• ASSIGNMENT:
Filter the entries below, keeping every line that has the word "agent".

*** Opening of EXERCISE MATERIALS ***

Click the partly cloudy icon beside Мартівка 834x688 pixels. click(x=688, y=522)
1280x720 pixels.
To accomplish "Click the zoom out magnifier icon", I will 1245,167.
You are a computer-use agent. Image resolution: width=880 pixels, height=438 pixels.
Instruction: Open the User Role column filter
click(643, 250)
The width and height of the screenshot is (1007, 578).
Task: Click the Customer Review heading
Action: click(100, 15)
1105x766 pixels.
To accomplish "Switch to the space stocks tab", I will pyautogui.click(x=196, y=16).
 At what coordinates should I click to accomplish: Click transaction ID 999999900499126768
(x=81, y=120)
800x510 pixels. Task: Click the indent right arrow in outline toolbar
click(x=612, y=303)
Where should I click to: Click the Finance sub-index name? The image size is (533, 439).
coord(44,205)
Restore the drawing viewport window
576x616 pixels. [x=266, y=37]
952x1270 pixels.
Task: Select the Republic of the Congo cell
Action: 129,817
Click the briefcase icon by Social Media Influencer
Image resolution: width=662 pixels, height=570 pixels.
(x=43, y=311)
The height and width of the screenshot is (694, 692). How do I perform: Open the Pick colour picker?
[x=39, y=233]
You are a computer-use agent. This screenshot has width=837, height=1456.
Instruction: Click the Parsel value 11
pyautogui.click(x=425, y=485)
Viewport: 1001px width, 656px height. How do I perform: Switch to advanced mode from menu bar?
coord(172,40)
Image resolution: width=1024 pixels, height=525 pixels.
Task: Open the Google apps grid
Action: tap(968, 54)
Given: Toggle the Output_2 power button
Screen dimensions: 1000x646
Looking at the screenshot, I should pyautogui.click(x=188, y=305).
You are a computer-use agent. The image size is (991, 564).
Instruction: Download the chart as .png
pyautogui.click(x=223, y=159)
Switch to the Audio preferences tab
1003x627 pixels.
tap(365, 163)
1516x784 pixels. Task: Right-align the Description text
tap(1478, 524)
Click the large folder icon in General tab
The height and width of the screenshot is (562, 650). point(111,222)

*** Close of EXERCISE MATERIALS ***

• REPLY TO THE TASK:
You are a computer-use agent. Image resolution: width=880 pixels, height=438 pixels.
You are a computer-use agent. This screenshot has width=837, height=1456.
You are a computer-use agent. The image size is (991, 564).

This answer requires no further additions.